Autour de lui en revanche, Ugo Thomas a observé que pas mal de jeunes étaient stressés par la procédure, notamment pour des raisons de calendrier. « Beaucoup angoissaient car ils pensaient que le dossier complet devait être déposé pour le 13 mars. Tout le monde s’est par exemple demandé quoi mettre dans les C.V. Aujourd’hui encore, il y en a qui ne savent pas vraiment où ils veulent aller. Ils ont lancé dans la mare plein de morceaux de pain pour voir ce qui mord à la fin. »



Lui est avantagé pour son C.V. qui regorge d’activités associatives valorisantes même s’il lui faut passer le premier barrage des notes. « La plupart vont simplement inscrire leur stage de troisième. Les plus fortunés pourront rajouter le BAFA, des séjours linguistiques ou la pratique de l’équitation, là où les autres n’auront rien à mettre. »

 Ugo Thomas considère que demander des lettres de motivation à des jeunes gens de 17 ou 18 ans n’a pas de sens. « Cela va être le bal des hypocrites, rit-il, les candidats vont se retrouver à vanter des formations dont ils ne connaissaient pas l’existence il y a un mois.  »

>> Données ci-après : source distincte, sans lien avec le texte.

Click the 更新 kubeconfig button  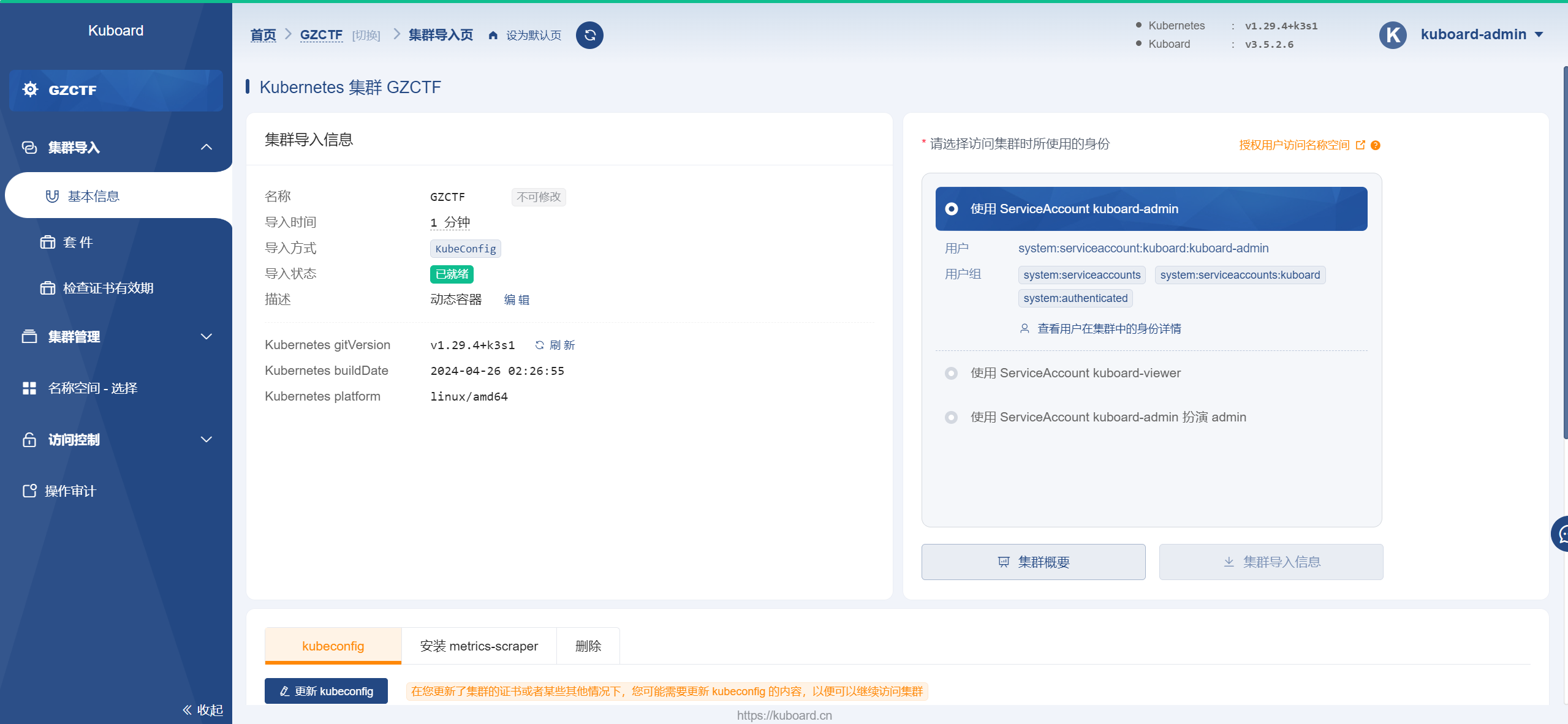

Ugo a une astuce pour gagner du temps. Il a examiné avec attention les attendus de toutes les formations visées. « Lorsqu’ils écrivent qu’il faut avoir une curiosité intellectuelle, j’ai mis que je suis curieux, etc. J’ai fait un brouillon mais c’est encore trop long. Ma lettre fait 2 500 caractères, il y en a 1 000 de trop… »

Ensuite, les lettres seront relues par des amis pour des corrections éventuelles. Ugo Thomas mesure sa chance : « J’ai un bon réseau social, j’ai beaucoup d’amis dans le supérieur en licence. Mais pour ceux qui n’ont pas leurs parents ou des amis pour les aider, cela va être plus compliqué. Ils vont se retrouver seuls face à leur copie. »

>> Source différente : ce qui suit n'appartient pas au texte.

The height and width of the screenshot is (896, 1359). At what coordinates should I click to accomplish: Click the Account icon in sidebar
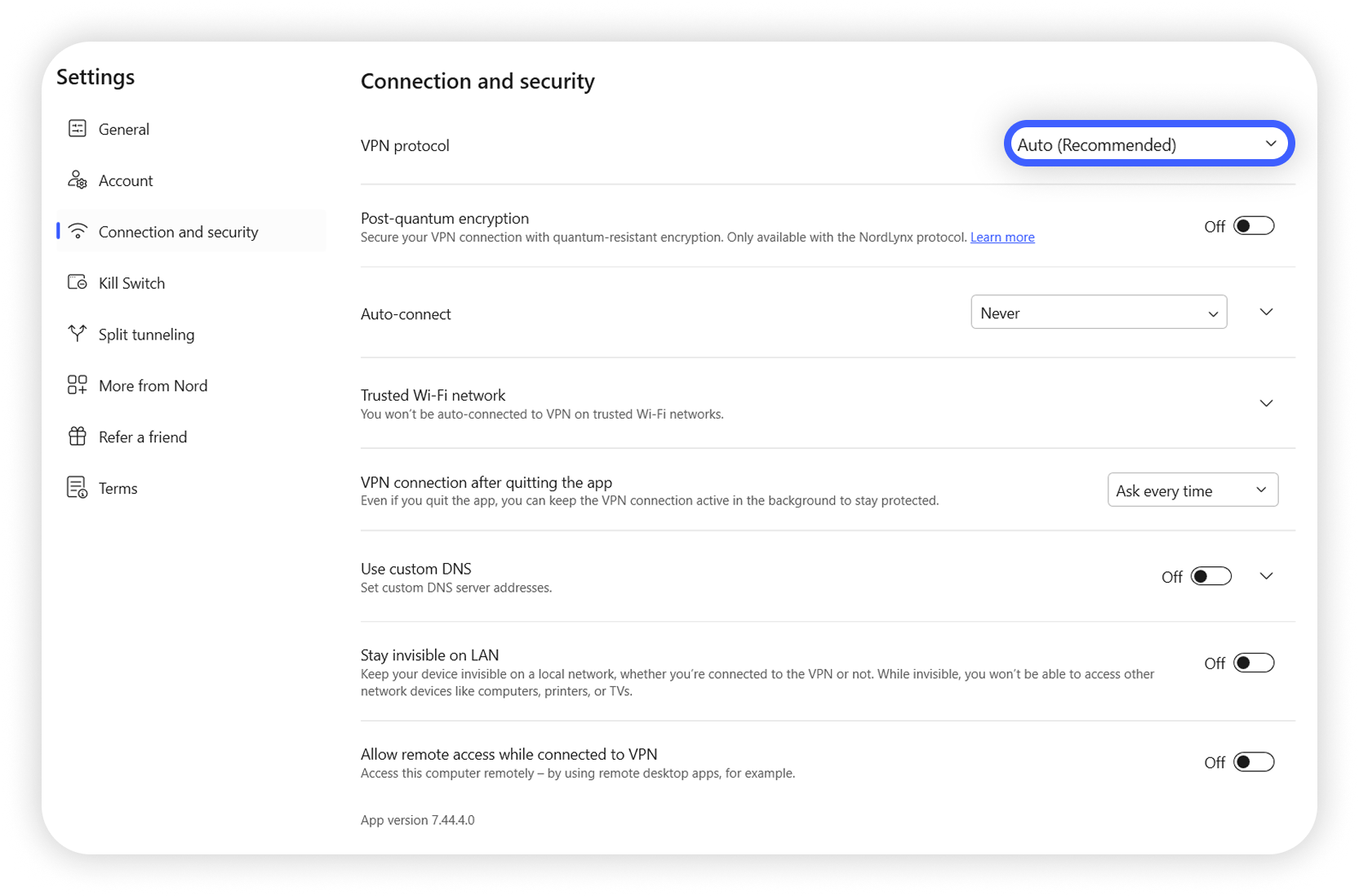tap(78, 180)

 Évidemment, personne n’est sûr que toutes les lettres vont être lues dans les universités. « Les notes vont servir à départager les candidats d’abord. Puis s’il faut encore faire un tri, les motivations des candidats vont être consultées. Dans le doute, je vais les soigner car on ne sait jamais. Mais tout cela reste inégalitaire  », explique-t-il.

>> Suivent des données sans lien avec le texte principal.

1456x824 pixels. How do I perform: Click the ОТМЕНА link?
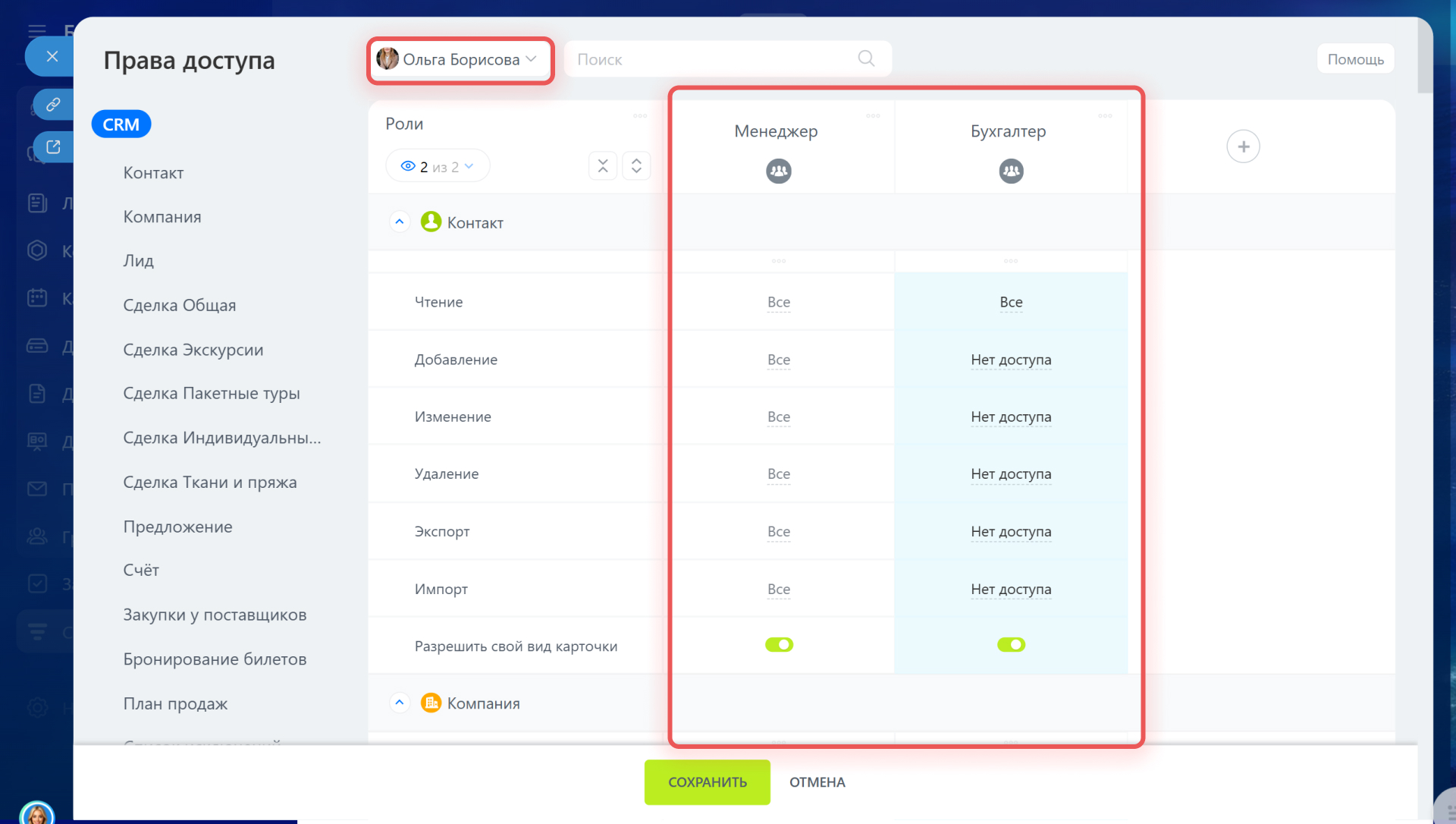[x=817, y=782]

L’étape de rédaction des lettres de motivation à joindre au dossier n’effraie pas plus que cela Jean-Marc Remande. « Il faut juste dire qu’on est motivé, c’est tout. Je vais expliquer que je suis passionné d’histoire depuis toujours.  » Il s’implique par ailleurs dans une association qui transmet l’histoire des cheminots, l’ACF. Pour la case C.V., c’est encore plus simple. Il est pompier volontaire et a fait plusieurs stages. En revanche, Jean-Marc Remande pointe le caractère intrusif des demandes, notamment la nécessité de préciser les revenus annuels des parents. 
« On ne sait pas où on va se retrouver l’année prochaine.
 On est lâchés en pleine nature.  »

Les parents de Nawell Aissaoui lui ont laissé l’entière responsabilité et toute latitude pour choisir sa filière en fonction de ses envies professionnelles. Mais encore une fois, son frère aîné s’est révélé être son allié indispensable : « Je me suis fait aider par lui pour la rédaction car il fallait que les lettres soient très claires et précises car la fac que je vise est très demandée. » La jeune femme a mis en valeur ses séjours à l’étranger, en Grande-Bretagne et en Espagne. Ainsi que son intérêt pour l’histoire, la littérature et la philosophie. « On se focalise sur l’anglais mais on oublie que ces matières entrent aussi en ligne de compte. » Elle s’est aussi rendue à une journée portes ouvertes à l’université de Lille-3 afin de voir les bâtiments et « sentir l’ambiance  ».

Quant au C.V., elle persiste à trouver cela « inutile  ». Elle-même ne se souvenait même pas des dates de son stage de troisième et se dit qu’il n’y a pas grand-chose à y inscrire. « Là, pour une fois, les bac pro sont avantagés. » 
La jeune fille doit maintenant s’atteler à sa demande de logement étudiant et de bourse. Encore un peu plus de démarches administratives. De l’avis des jeunes, cette année est chargée. Désormais, ils doivent patienter jusqu’au 22 mai, date à partir de laquelle ils auront peu à peu des réponses sur leur avenir. Ils apprécieront à ce moment-là l’efficacité de leurs stratégies respectives.